Senator Liu calls on DOE to fix high school admissions
September 26, 2022
FOR IMMEDIATE RELEASE: Monday, September 26, 2022
Contact: Soojin Choi |347-556-6335| press@johnliusenate.com
SENATOR LIU CALLS ON DOE TO FIX HIGH SCHOOL ADMISSIONS
New York, NY - State Senator John Liu, chairperson of the Senate Committee on NYC Education, is calling on the NYC Department of Education to abandon pandemic-era admissions to NYC high schools that are largely based on lottery selection of applicants and fix the system so it does not continue to penalize students who have pursued academic excellence under previous admissions criteria.
Families across the city have criticized the current system after many students failed to get into any of their top 12 high school picks.
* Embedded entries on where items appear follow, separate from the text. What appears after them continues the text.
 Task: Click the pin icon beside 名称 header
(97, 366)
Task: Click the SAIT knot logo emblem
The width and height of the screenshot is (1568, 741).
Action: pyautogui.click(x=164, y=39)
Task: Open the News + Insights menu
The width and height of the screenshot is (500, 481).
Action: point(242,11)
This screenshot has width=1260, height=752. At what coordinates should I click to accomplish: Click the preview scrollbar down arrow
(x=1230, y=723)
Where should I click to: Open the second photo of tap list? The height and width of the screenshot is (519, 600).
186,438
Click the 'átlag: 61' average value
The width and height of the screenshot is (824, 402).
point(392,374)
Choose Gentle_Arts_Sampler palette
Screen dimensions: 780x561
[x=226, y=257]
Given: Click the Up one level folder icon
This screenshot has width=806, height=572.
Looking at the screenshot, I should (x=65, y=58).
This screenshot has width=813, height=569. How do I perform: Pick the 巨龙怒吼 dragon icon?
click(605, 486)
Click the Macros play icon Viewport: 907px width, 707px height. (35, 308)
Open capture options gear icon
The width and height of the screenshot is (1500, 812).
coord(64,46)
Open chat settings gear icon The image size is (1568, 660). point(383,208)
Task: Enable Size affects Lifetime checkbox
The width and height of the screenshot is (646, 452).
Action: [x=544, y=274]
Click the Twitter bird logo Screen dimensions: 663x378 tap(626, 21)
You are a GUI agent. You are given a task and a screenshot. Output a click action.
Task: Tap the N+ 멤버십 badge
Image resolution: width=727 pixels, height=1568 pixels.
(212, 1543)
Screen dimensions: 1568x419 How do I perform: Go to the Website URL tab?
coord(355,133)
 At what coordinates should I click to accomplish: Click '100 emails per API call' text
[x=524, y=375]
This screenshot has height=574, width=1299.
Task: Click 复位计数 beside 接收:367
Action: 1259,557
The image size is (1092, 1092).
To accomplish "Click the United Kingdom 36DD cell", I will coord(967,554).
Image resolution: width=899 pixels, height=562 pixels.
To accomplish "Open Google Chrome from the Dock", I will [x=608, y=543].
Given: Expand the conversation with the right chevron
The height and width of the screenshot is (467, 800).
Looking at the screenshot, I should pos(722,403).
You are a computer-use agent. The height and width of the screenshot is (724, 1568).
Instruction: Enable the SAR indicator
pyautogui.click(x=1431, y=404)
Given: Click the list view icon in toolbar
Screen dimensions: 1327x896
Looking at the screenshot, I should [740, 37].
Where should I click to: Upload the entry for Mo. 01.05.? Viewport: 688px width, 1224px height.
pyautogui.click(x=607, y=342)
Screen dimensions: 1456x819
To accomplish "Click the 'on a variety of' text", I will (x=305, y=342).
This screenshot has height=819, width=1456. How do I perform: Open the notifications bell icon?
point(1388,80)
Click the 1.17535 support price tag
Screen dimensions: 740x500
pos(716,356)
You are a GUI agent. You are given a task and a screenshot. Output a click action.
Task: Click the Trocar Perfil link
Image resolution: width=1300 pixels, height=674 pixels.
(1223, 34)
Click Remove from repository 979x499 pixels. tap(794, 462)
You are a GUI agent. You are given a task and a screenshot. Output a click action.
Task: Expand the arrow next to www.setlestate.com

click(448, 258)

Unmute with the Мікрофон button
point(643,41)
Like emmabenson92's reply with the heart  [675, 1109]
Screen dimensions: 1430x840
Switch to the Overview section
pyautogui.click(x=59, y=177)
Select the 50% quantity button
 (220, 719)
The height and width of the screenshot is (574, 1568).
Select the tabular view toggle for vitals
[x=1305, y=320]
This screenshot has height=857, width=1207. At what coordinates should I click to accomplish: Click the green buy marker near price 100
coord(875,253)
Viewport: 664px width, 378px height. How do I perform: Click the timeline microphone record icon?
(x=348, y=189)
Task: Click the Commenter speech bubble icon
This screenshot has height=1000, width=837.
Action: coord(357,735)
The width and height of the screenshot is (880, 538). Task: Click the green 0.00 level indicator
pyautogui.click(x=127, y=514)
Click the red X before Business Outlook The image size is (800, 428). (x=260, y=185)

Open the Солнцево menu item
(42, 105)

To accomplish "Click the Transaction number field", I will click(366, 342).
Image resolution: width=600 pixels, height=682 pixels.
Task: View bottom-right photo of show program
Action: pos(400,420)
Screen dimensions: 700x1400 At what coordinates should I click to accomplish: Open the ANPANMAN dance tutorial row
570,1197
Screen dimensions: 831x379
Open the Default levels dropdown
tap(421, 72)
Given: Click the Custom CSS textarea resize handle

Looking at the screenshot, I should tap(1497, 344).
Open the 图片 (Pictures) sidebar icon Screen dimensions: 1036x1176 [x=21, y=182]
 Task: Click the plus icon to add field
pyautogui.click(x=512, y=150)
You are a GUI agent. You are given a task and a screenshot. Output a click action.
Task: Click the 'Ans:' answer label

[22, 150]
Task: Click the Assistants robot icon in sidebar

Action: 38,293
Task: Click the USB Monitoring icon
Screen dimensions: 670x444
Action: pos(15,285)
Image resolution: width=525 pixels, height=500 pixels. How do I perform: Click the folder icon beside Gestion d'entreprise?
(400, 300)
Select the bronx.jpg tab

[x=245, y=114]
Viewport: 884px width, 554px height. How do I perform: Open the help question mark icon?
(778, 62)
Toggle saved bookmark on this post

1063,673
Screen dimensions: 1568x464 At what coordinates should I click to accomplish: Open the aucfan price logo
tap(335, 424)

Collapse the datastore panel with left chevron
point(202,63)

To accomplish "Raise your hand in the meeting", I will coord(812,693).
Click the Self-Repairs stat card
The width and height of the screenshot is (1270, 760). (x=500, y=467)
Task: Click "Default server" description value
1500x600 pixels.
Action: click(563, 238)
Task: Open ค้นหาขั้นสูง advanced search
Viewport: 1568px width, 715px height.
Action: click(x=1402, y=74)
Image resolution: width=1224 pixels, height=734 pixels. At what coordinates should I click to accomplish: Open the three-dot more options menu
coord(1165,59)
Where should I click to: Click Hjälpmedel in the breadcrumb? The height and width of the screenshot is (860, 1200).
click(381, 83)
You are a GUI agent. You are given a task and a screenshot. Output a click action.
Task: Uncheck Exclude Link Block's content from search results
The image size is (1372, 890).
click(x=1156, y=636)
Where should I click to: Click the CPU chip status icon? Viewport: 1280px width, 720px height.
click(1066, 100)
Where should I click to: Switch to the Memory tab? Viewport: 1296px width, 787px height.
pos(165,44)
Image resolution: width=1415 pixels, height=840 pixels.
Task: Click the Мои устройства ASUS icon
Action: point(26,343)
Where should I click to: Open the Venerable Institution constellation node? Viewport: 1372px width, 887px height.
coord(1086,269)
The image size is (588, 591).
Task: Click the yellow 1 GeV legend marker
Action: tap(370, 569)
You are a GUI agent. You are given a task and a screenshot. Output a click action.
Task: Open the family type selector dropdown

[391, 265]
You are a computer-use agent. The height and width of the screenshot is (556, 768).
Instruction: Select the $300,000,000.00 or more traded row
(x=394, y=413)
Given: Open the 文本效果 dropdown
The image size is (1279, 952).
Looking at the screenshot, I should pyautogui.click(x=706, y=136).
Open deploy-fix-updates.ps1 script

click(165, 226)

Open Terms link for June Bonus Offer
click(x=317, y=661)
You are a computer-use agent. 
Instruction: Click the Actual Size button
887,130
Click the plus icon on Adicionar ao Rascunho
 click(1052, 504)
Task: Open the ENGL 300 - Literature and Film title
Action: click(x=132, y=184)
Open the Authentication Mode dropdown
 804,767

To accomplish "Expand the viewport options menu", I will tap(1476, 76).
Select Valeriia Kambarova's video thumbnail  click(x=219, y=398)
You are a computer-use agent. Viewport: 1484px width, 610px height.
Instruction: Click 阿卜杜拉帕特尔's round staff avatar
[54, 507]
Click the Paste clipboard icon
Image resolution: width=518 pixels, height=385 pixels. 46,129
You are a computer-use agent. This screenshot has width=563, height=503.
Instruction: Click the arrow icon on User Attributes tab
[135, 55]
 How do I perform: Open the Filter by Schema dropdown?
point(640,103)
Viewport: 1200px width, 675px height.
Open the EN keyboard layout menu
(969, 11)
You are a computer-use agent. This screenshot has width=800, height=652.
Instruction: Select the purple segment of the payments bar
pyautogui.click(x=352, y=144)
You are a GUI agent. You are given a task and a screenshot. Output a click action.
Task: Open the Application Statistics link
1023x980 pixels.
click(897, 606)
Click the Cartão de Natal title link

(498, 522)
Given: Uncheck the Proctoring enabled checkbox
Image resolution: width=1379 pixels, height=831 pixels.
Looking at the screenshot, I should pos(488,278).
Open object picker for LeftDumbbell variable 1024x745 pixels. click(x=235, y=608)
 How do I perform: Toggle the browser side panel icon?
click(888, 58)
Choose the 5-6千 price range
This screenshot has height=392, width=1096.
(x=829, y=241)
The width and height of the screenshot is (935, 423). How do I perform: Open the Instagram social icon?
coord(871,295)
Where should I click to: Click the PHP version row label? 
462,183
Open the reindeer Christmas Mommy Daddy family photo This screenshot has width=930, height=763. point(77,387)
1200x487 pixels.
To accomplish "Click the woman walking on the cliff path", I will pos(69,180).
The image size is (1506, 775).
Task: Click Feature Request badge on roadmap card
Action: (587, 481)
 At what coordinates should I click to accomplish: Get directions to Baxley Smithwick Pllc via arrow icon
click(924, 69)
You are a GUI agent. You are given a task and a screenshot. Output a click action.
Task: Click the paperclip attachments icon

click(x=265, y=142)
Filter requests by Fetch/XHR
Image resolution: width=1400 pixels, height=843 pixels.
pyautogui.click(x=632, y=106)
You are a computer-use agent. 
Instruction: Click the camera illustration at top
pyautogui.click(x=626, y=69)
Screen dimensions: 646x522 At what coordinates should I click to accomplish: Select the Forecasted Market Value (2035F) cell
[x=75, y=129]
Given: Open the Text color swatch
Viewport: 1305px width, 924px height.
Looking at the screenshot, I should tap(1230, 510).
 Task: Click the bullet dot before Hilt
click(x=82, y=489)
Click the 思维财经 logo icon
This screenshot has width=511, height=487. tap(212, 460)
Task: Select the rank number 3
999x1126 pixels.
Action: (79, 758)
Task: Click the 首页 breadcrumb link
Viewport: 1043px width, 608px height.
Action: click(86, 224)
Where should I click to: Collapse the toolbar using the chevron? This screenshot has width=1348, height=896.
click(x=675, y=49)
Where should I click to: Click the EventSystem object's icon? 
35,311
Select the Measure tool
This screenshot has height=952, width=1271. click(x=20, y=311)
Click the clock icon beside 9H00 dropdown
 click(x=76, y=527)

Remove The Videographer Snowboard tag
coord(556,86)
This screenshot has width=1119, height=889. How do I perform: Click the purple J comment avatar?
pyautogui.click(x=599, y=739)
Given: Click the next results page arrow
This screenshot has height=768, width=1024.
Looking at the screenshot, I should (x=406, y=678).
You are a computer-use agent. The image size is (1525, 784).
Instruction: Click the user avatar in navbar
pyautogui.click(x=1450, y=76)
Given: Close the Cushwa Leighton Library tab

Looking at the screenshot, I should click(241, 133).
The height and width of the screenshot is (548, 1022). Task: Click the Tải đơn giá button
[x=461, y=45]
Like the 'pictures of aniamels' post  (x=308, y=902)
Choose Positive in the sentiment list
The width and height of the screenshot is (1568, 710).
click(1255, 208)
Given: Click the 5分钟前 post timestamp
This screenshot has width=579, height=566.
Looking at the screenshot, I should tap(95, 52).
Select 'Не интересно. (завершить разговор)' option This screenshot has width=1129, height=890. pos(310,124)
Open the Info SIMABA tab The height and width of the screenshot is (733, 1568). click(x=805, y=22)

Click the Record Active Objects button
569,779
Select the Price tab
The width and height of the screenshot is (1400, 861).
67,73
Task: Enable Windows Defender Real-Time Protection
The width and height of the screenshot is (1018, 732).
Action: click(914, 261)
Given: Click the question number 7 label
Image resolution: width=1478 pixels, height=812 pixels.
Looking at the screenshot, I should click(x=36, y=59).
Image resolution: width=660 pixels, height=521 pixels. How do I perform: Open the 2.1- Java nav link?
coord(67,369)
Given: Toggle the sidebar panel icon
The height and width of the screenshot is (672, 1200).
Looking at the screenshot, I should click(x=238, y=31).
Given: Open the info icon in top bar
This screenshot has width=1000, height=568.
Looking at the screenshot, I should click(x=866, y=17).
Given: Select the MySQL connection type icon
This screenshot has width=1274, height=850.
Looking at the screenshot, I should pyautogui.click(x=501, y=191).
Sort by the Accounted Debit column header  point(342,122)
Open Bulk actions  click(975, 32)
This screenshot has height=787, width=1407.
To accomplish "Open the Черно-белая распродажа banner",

The letter to Chancellor David Banks (attached below) calls on the DOE to discontinue the current lottery-based system in favor of a process that values academic performance, diligence and achievement. The letter also notes that equity and achievement do not have to be mutually exclusive and that the DOE should prioritize these principles while engaging students and parents across the system.
Senator Liu said, “The high school admissions process has been rife with uncertainty and confusion under the current system causing outrage during an already stressful time in families’ lives. The DOE must abandon this lottery as a relic of the pandemic, and reinstate an admissions system that values diligence and achievement.”
*** Letter below ***
September 23, 2022
Chancellor David Banks
New York City Department of Education
52 Chambers Street
New York, NY 10007
Dear Chancellor Banks:
The Department of Education would be wise to scrap its unpopular and ineffective lottery-based high school admissions process and return to an admissions system that allows high schools to consider academic performance so as not to penalize the students who have pursued excellence under previous long-standing admissions criteria.
Countless families are deeply upset with the results of the high school admissions lottery administered by your administration. Predictably, the random process placed students in schools that are not aligned to their interests and abilities, often very far from their homes. Many families chose to leave NYC public schools in the face of this unpredictable admissions process. In a large, complex school system such as ours that serves students with an enormous range of abilities and needs, continuing the lottery would be a disservice to all students.
In March 2022, in the face of anger and outrage from families, you expressed the need to change the high school admissions, even going so far as to extend the application deadline so you could consider fixing this broken process. Ultimately, you kept the lottery, noting that it was a system you inherited and that you were up against a “tight timeline.” Six months later, DOE has had ample time to formulate real changes to improve this system for all and allow for students to pursue admissions to high school using clearly established criteria.
The effort to randomize high school admissions outraged many families, driving many out of the system, into private or parochial schools, or moving out of the city entirely. Many AAPI families in particular have voiced concerns that the city’s lottery system further marginalized our too often overlooked community in which one in four adults live in poverty. DOE statistics show Asian students fared the worst in the city with only 70 percent securing one of their top five high school picks.
As we emerge from the COVID-19 pandemic, there is no reason to continue the admissions lottery, especially given the resounding failure of last cycle’s random admissions process. Overwhelmingly, families demand that the NYC DOE retire lottery admissions as a relic of the pandemic and reinstate an admissions system that values diligence and achievement. Equity and excellence do not have to be mutually exclusive. There must be a concerted effort to achieve both of these worthy goals in a manner that is fair, transparent and engaging to NYC school’s robust student and parent population.